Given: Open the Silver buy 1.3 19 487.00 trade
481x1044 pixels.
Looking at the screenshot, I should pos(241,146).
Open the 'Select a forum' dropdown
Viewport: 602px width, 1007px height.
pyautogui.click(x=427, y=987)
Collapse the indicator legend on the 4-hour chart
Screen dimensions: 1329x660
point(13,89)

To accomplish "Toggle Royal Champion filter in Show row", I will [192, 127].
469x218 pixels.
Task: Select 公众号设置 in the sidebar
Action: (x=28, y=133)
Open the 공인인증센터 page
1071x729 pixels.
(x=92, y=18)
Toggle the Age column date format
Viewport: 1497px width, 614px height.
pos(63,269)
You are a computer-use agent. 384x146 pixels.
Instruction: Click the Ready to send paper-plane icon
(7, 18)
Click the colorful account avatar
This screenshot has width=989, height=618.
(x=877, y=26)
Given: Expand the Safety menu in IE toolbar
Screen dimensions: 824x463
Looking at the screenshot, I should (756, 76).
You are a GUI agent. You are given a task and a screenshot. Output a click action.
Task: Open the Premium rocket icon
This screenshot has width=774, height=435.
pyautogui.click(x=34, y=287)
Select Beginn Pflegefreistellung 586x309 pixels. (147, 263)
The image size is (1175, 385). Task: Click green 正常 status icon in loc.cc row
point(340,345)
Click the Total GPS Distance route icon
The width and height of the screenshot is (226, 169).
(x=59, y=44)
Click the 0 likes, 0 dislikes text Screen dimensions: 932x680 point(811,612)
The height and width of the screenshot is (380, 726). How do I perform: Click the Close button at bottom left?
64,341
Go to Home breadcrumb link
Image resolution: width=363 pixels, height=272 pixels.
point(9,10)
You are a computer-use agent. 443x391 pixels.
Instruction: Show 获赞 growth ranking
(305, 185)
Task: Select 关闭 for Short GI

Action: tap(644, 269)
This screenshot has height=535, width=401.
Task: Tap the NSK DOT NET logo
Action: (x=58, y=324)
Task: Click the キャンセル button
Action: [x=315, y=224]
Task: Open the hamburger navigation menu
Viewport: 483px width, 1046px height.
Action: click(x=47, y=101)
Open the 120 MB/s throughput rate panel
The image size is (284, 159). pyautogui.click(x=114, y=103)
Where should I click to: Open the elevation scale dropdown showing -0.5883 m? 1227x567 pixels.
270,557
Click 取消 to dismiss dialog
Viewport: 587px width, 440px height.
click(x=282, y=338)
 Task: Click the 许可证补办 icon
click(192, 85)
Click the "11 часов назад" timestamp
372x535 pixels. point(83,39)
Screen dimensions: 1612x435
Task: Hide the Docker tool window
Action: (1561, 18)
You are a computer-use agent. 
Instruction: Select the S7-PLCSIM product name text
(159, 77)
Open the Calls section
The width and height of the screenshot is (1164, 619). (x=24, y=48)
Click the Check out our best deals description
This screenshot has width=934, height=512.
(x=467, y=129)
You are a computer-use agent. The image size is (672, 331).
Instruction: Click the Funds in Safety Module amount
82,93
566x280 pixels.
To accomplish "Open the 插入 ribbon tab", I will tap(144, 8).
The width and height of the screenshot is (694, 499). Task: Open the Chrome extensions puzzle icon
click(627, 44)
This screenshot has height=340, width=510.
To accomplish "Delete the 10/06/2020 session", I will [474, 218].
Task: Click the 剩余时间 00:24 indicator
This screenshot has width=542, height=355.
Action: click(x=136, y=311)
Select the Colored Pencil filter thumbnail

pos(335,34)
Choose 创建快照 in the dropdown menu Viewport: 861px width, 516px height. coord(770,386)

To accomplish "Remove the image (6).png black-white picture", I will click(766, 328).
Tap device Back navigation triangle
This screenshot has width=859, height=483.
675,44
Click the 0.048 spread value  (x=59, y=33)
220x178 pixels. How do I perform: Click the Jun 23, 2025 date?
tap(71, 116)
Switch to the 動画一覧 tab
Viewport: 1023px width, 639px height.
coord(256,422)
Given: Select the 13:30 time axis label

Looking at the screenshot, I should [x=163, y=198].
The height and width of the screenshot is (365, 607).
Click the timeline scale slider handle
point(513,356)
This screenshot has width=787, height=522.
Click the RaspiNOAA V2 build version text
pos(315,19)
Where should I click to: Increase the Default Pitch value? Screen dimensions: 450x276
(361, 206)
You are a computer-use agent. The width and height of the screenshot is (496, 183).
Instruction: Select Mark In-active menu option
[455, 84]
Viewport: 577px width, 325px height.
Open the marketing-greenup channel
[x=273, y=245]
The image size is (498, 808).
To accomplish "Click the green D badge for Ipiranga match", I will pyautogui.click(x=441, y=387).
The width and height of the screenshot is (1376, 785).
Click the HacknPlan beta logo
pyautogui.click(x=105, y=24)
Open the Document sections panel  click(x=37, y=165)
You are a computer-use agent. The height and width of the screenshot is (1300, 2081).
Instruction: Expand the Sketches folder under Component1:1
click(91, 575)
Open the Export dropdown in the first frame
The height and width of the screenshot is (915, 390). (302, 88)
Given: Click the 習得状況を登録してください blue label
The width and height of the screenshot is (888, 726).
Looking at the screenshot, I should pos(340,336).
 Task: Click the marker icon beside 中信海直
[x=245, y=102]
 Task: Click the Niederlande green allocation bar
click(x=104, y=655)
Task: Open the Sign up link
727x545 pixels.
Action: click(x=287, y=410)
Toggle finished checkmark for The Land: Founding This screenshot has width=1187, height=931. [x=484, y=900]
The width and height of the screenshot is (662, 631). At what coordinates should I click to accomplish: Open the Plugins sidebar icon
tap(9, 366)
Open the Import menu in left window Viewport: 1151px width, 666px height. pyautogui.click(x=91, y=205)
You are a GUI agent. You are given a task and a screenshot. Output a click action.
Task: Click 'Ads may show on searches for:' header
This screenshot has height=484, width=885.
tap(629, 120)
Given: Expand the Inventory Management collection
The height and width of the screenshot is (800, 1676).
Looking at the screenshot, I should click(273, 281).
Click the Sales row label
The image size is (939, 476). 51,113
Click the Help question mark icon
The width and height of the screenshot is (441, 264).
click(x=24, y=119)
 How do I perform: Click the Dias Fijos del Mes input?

(Assignment) A faithful copy of all the records is required.

(Exercise result)
Given: Open the Silver buy 1.3 19 487.00 trade
481x1044 pixels.
Looking at the screenshot, I should pos(241,146).
Open the 'Select a forum' dropdown
Viewport: 602px width, 1007px height.
pyautogui.click(x=427, y=987)
Collapse the indicator legend on the 4-hour chart
Screen dimensions: 1329x660
point(13,89)

To accomplish "Toggle Royal Champion filter in Show row", I will [192, 127].
469x218 pixels.
Task: Select 公众号设置 in the sidebar
Action: (x=28, y=133)
Open the 공인인증센터 page
1071x729 pixels.
(x=92, y=18)
Toggle the Age column date format
Viewport: 1497px width, 614px height.
pos(63,269)
You are a computer-use agent. 384x146 pixels.
Instruction: Click the Ready to send paper-plane icon
(7, 18)
Click the colorful account avatar
This screenshot has width=989, height=618.
(x=877, y=26)
Given: Expand the Safety menu in IE toolbar
Screen dimensions: 824x463
Looking at the screenshot, I should (756, 76).
You are a GUI agent. You are given a task and a screenshot. Output a click action.
Task: Open the Premium rocket icon
This screenshot has width=774, height=435.
pyautogui.click(x=34, y=287)
Select Beginn Pflegefreistellung 586x309 pixels. (147, 263)
The image size is (1175, 385). Task: Click green 正常 status icon in loc.cc row
point(340,345)
Click the Total GPS Distance route icon
The width and height of the screenshot is (226, 169).
(x=59, y=44)
Click the 0 likes, 0 dislikes text Screen dimensions: 932x680 point(811,612)
The height and width of the screenshot is (380, 726). How do I perform: Click the Close button at bottom left?
64,341
Go to Home breadcrumb link
Image resolution: width=363 pixels, height=272 pixels.
point(9,10)
You are a computer-use agent. 443x391 pixels.
Instruction: Show 获赞 growth ranking
(305, 185)
Task: Select 关闭 for Short GI

Action: tap(644, 269)
This screenshot has height=535, width=401.
Task: Tap the NSK DOT NET logo
Action: (x=58, y=324)
Task: Click the キャンセル button
Action: [x=315, y=224]
Task: Open the hamburger navigation menu
Viewport: 483px width, 1046px height.
Action: click(x=47, y=101)
Open the 120 MB/s throughput rate panel
The image size is (284, 159). pyautogui.click(x=114, y=103)
Where should I click to: Open the elevation scale dropdown showing -0.5883 m? 1227x567 pixels.
270,557
Click 取消 to dismiss dialog
Viewport: 587px width, 440px height.
click(x=282, y=338)
 Task: Click the 许可证补办 icon
click(192, 85)
Click the "11 часов назад" timestamp
372x535 pixels. point(83,39)
Screen dimensions: 1612x435
Task: Hide the Docker tool window
Action: (1561, 18)
You are a computer-use agent. 
Instruction: Select the S7-PLCSIM product name text
(159, 77)
Open the Calls section
The width and height of the screenshot is (1164, 619). (x=24, y=48)
Click the Check out our best deals description
This screenshot has width=934, height=512.
(x=467, y=129)
You are a computer-use agent. The image size is (672, 331).
Instruction: Click the Funds in Safety Module amount
82,93
566x280 pixels.
To accomplish "Open the 插入 ribbon tab", I will tap(144, 8).
The width and height of the screenshot is (694, 499). Task: Open the Chrome extensions puzzle icon
click(627, 44)
This screenshot has height=340, width=510.
To accomplish "Delete the 10/06/2020 session", I will [474, 218].
Task: Click the 剩余时间 00:24 indicator
This screenshot has width=542, height=355.
Action: click(x=136, y=311)
Select the Colored Pencil filter thumbnail

pos(335,34)
Choose 创建快照 in the dropdown menu Viewport: 861px width, 516px height. coord(770,386)

To accomplish "Remove the image (6).png black-white picture", I will click(766, 328).
Tap device Back navigation triangle
This screenshot has width=859, height=483.
675,44
Click the 0.048 spread value  (x=59, y=33)
220x178 pixels. How do I perform: Click the Jun 23, 2025 date?
tap(71, 116)
Switch to the 動画一覧 tab
Viewport: 1023px width, 639px height.
coord(256,422)
Given: Select the 13:30 time axis label

Looking at the screenshot, I should [x=163, y=198].
The height and width of the screenshot is (365, 607).
Click the timeline scale slider handle
point(513,356)
This screenshot has width=787, height=522.
Click the RaspiNOAA V2 build version text
pos(315,19)
Where should I click to: Increase the Default Pitch value? Screen dimensions: 450x276
(361, 206)
You are a computer-use agent. The width and height of the screenshot is (496, 183).
Instruction: Select Mark In-active menu option
[455, 84]
Viewport: 577px width, 325px height.
Open the marketing-greenup channel
[x=273, y=245]
The image size is (498, 808).
To accomplish "Click the green D badge for Ipiranga match", I will pyautogui.click(x=441, y=387).
The width and height of the screenshot is (1376, 785).
Click the HacknPlan beta logo
pyautogui.click(x=105, y=24)
Open the Document sections panel  click(x=37, y=165)
You are a computer-use agent. The height and width of the screenshot is (1300, 2081).
Instruction: Expand the Sketches folder under Component1:1
click(91, 575)
Open the Export dropdown in the first frame
The height and width of the screenshot is (915, 390). (302, 88)
Given: Click the 習得状況を登録してください blue label
The width and height of the screenshot is (888, 726).
Looking at the screenshot, I should pos(340,336).
 Task: Click the marker icon beside 中信海直
[x=245, y=102]
 Task: Click the Niederlande green allocation bar
click(x=104, y=655)
Task: Open the Sign up link
727x545 pixels.
Action: click(x=287, y=410)
Toggle finished checkmark for The Land: Founding This screenshot has width=1187, height=931. [x=484, y=900]
The width and height of the screenshot is (662, 631). At what coordinates should I click to accomplish: Open the Plugins sidebar icon
tap(9, 366)
Open the Import menu in left window Viewport: 1151px width, 666px height. pyautogui.click(x=91, y=205)
You are a GUI agent. You are given a task and a screenshot. Output a click action.
Task: Click 'Ads may show on searches for:' header
This screenshot has height=484, width=885.
tap(629, 120)
Given: Expand the Inventory Management collection
The height and width of the screenshot is (800, 1676).
Looking at the screenshot, I should click(273, 281).
Click the Sales row label
The image size is (939, 476). 51,113
Click the Help question mark icon
The width and height of the screenshot is (441, 264).
click(x=24, y=119)
 How do I perform: Click the Dias Fijos del Mes input?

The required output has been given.